:: Getoonde tekst ::
Op basis van een principe-uitspraak heeft de gemeente in januari 2012 aangegeven medewerking te willen verlenen aan een planherziening ten behoeve van de uitbreiding van het aannemersbedrijf, de sanering van het glastuinbouwbedrijf, de omzetting van de bedrijfswoning naar een reguliere woning en een landschappelijke inpassing van 10 meter breed. Voor de realisatie van de twee ruimte-voor-ruimte woningen zijn de benodigde bouwtitels door de initiatiefnemer aangekocht bij de Ontwikkelingsmaatschappij Ruimte voor Ruimte CV.
:::
:: Gegevensset ::
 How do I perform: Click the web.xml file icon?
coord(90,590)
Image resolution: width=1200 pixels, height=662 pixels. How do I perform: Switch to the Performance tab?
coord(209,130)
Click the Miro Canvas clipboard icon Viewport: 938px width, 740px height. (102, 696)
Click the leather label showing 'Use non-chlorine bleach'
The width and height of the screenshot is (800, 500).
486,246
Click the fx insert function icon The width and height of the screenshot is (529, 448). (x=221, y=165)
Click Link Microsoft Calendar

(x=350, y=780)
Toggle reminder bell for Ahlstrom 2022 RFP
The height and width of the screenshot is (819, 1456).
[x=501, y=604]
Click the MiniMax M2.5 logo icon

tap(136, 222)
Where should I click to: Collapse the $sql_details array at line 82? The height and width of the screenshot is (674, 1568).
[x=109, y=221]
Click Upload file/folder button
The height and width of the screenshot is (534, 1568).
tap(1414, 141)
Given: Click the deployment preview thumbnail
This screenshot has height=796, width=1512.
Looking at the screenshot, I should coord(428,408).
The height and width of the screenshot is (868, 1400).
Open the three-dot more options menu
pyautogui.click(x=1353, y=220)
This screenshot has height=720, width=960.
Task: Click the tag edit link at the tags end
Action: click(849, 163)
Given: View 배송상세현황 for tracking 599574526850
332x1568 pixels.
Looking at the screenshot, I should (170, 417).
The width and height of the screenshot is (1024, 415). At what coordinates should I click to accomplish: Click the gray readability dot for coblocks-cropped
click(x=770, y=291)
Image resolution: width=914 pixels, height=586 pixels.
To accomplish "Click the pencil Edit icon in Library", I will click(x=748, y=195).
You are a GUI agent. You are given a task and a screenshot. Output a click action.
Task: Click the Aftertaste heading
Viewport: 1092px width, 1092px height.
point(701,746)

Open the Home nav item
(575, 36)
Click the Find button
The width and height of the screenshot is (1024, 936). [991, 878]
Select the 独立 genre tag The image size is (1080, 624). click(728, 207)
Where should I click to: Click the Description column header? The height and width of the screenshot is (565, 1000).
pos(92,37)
:::
Opdracht in detail
Kun je uit de getoonde tekst het gedeelte dat opent met de woorden "Op basis van" en sluit met "voor Ruimte CV." woordelijk weergeven? De lijst hierboven staat los van de getoonde tekst.

Oplossing
Op basis van een principe-uitspraak heeft de gemeente in januari 2012 aangegeven medewerking te willen verlenen aan een planherziening ten behoeve van de uitbreiding van het aannemersbedrijf, de sanering van het glastuinbouwbedrijf, de omzetting van de bedrijfswoning naar een reguliere woning en een landschappelijke inpassing van 10 meter breed. Voor de realisatie van de twee ruimte-voor-ruimte woningen zijn de benodigde bouwtitels door de initiatiefnemer aangekocht bij de Ontwikkelingsmaatschappij Ruimte voor Ruimte CV.